Exercise materials -
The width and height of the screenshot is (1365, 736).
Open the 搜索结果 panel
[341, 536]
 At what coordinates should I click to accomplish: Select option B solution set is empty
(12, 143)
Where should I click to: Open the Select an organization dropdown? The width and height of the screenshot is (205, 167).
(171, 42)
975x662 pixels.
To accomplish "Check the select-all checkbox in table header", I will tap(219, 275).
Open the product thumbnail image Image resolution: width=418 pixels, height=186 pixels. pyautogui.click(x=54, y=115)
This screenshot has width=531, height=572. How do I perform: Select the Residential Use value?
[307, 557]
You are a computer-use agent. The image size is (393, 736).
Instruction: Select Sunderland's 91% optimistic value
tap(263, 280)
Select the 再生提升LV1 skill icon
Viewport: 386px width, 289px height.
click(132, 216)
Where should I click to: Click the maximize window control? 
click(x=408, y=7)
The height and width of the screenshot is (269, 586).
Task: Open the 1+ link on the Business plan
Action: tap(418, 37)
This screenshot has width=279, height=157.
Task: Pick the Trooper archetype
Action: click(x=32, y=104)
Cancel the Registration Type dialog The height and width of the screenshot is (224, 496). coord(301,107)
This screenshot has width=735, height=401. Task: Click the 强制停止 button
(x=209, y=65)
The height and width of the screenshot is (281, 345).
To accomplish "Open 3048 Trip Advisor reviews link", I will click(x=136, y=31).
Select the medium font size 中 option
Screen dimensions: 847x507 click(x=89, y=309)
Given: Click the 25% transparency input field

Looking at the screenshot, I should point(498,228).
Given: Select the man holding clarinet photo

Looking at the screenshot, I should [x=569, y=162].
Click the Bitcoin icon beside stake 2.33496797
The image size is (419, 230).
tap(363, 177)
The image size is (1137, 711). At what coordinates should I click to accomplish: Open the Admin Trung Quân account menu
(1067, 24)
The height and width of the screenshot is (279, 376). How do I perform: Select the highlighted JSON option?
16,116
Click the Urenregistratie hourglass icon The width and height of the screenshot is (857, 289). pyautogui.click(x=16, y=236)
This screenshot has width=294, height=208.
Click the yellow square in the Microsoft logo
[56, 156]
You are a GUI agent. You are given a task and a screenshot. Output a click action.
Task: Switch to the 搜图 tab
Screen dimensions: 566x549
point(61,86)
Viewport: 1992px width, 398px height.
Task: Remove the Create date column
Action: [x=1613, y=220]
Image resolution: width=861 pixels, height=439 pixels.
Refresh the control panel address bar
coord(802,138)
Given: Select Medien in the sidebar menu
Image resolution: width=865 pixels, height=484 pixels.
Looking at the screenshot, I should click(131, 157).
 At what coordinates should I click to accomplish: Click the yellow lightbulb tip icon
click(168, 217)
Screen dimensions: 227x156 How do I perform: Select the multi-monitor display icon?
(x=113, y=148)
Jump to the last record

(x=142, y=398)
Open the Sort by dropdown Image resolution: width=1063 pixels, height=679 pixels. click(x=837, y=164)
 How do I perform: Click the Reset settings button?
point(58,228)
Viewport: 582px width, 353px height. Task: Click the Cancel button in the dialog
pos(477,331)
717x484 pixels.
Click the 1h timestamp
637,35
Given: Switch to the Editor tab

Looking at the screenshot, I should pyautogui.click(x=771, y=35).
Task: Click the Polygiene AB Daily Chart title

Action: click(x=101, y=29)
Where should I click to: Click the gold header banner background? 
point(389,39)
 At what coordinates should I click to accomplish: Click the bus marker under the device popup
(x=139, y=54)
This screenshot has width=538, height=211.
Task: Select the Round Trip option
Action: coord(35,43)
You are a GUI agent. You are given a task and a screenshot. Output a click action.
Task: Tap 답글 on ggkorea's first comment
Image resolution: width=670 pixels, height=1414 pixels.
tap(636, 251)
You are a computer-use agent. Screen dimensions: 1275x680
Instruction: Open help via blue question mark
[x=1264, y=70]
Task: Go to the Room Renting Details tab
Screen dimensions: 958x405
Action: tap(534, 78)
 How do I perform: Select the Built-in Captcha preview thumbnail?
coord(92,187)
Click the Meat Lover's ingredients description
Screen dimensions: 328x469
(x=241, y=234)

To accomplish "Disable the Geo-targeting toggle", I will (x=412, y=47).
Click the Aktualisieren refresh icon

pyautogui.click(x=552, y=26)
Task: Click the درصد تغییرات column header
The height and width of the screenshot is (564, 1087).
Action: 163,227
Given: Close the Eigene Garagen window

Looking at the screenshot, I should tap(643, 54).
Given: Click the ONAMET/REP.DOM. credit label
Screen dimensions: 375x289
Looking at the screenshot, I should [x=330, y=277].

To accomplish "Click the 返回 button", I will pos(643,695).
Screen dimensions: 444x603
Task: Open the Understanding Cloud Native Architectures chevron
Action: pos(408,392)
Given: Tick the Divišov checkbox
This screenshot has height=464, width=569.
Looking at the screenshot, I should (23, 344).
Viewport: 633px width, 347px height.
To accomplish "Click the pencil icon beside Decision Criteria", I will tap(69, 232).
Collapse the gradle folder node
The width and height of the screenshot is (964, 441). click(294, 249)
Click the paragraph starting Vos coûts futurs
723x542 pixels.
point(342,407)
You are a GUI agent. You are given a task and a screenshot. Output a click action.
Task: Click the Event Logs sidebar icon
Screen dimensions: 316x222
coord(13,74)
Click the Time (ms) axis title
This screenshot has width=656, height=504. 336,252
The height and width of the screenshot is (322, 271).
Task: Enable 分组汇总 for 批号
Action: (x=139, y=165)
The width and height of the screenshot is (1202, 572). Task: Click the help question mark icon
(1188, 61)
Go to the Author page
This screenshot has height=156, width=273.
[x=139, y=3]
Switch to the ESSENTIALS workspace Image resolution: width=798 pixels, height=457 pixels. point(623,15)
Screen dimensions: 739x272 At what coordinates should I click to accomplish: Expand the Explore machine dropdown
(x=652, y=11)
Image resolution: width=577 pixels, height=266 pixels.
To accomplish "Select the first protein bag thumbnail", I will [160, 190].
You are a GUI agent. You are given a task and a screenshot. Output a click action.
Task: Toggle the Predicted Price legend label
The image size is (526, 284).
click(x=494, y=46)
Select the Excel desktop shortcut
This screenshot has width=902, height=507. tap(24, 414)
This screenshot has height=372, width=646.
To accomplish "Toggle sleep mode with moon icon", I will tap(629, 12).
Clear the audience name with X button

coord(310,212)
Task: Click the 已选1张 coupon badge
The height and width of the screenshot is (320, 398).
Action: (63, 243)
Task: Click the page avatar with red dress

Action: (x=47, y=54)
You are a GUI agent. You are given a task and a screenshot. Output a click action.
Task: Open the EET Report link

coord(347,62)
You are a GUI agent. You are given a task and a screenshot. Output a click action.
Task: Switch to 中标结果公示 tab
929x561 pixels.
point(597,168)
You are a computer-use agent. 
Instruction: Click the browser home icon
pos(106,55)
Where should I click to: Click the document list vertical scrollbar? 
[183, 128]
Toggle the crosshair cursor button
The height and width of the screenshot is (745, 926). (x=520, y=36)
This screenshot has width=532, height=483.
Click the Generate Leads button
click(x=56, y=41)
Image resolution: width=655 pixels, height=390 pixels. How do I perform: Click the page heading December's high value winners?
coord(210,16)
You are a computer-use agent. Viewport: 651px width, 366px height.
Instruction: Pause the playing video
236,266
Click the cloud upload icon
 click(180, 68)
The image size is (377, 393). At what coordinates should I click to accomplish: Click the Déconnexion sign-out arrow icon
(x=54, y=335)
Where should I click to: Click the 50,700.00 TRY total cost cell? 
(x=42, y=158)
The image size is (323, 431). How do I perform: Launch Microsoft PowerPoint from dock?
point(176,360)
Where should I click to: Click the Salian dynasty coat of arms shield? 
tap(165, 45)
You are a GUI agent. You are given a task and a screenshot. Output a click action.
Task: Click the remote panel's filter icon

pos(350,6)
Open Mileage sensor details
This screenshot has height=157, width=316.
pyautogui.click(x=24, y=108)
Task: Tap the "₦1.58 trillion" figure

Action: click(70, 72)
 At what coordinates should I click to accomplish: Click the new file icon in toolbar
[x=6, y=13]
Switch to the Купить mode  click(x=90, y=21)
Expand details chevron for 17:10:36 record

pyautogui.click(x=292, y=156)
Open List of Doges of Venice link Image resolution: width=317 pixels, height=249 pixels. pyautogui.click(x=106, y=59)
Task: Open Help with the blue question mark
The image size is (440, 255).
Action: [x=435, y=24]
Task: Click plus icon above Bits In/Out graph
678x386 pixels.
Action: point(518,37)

Directions for this task -
Going through the listing above, tally the lines that contain the word "first" and state the total alone.

Response to the task -
2